QUOTE (Bignaffer @ Jan 21 2010, 08:37 PM)
my question about the penalty would be: does abandoning an extended test count as failing?
as for the rolling again being a continuation of the first test i disagree, if i do anything else then i am no longer trying to hack that node and it is no longer trying to find me and would have no reason know the second attempt was from me, i mean the whole point is that it didnt detect your attempt. even if it did, how long should it hold on to the logs from the previous attempt? if i come back tomorrow do the successes stand?

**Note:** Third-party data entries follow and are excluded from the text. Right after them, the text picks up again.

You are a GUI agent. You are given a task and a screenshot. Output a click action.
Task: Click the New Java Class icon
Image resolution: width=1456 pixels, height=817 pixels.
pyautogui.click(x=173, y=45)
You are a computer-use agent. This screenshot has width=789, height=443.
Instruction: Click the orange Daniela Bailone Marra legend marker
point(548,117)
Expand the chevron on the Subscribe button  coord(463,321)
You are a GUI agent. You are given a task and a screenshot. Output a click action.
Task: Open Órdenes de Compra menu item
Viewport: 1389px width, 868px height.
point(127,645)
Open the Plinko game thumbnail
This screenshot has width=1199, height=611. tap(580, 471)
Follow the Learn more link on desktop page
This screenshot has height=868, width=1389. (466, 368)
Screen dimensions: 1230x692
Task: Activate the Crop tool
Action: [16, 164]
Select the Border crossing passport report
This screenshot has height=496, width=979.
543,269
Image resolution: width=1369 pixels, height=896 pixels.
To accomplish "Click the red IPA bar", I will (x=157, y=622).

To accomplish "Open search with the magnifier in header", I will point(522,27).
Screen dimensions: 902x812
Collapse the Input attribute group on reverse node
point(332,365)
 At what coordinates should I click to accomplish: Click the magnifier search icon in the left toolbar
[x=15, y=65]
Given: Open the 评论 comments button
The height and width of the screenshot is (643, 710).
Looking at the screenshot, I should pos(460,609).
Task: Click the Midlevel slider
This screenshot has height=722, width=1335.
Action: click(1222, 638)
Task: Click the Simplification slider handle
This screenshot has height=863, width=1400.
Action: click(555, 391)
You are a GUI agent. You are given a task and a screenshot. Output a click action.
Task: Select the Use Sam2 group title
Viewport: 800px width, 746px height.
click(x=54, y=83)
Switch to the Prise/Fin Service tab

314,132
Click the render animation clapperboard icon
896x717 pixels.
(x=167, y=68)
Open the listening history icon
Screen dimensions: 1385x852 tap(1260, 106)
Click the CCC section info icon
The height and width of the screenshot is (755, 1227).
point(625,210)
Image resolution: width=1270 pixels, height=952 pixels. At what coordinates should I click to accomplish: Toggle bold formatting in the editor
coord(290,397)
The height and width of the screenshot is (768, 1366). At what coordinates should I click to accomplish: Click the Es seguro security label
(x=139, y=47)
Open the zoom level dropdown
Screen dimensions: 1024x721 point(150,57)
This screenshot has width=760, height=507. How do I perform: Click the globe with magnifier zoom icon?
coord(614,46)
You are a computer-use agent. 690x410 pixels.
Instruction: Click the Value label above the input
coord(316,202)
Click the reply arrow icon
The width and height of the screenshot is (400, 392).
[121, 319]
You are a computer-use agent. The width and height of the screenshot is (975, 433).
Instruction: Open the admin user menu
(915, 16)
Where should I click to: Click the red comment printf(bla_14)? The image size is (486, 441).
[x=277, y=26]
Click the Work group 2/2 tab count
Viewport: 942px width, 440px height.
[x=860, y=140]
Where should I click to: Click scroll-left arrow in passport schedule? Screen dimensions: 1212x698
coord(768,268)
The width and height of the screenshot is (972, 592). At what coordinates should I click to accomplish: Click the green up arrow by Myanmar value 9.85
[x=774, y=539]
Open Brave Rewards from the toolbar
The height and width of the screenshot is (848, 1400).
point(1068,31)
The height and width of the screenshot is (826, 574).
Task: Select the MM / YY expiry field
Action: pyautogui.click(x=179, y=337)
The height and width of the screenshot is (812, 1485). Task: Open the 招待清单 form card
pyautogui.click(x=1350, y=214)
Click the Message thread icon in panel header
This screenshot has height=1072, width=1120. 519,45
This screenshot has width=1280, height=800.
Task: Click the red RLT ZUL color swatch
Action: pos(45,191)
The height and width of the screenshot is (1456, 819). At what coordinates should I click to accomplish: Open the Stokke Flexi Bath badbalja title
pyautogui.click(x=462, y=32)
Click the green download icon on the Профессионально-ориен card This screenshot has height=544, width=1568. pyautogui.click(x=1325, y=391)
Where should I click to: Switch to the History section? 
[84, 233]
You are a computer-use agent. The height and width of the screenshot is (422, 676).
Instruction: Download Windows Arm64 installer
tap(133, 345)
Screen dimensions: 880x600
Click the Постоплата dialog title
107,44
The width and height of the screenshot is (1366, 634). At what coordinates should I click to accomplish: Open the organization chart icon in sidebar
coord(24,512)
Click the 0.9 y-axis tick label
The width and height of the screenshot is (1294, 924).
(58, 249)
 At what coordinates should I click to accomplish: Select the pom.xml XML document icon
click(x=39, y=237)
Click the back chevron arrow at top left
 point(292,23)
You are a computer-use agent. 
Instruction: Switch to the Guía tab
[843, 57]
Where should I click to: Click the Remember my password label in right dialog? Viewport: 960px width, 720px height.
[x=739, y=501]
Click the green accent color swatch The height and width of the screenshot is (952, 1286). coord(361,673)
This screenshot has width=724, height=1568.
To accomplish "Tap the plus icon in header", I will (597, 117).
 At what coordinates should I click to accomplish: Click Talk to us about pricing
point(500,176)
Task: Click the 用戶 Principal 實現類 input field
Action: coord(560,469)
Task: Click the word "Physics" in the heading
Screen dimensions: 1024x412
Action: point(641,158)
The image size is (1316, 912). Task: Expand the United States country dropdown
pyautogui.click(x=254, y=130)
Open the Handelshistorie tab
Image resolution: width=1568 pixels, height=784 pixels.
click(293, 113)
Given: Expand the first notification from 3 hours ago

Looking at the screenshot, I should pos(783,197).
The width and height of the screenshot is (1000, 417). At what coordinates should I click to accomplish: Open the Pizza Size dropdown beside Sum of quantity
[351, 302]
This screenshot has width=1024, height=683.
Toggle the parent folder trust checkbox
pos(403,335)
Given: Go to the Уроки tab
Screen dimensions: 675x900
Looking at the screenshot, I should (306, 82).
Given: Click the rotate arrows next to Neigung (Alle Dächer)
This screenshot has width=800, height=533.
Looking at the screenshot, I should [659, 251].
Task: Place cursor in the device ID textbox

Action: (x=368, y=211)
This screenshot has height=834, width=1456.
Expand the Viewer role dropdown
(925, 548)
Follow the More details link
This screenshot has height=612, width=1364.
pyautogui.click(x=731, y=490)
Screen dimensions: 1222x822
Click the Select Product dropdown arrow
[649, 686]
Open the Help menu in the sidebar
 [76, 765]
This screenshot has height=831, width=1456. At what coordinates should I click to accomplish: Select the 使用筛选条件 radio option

As for the extended test, yes. The extended test's success is measured by it's completion. Not completing it is failing. You try the same test again on the same thing again and you're subject to the -2 penalty. I'd say if you tried the next day no, as the rule is intended for successive actions. How long you'd have to wait is a GM call.
To the detection:
Just because YOU abandon trying to hack the node doesn't mean IT abandons trying to detect you. It knows your there the moment you start hacking, it only detects you as unauthorized when it passes it's analyze + firewall (stealth) extended test. Till then it considers you a user trying to log in, but it's keeping a record of suspicious activity.
Here's an example:
Your at a convenience store with the intent to rob it. You're non-violent so you want to just nab the register drawer next time it's open, so you start to hang around and make your way to the counter. The clerk starts to get suspicious of you since it doesn't look like you're shopping and you're taking a long time. So you leave, cause you're no fool and know you've blown your chance. But then you come back an hour later wearing the same clothing and try again, only moving faster to the register. You think he won't be just as suspicious of you since you were gone for an hour? A day wearing the same clothes?
Now, change the clothes and put on a baseball cap (spoofing a new access-ID) and he doesn't recognize you and therefore doesn't associate the suspicion with you anymore. You're free to start fresh.
Anyhow, it may EVENTUALLY clear the log, but that would be set by it's security procedures and thats up to the GM. Could be a day, could be a year. Heck, doesn't HAVE to clear the log EVER given the crazy amount of storage space in that day and age, and why not keep a record of suspicious activity?
If I were a security spider I would automatically back up the log to several locations every hour and routinely check the active log to see if any were removed for it as well. Any suspicious activity that mysteriously disappeared in the ACTIVE log compared to the back ups means someone was trying to cover their footsteps, or if someone deleted the log entirely to hide actions just taken I still have my archive of banned users, exploit holes used, etc instead of losing all that valuable info.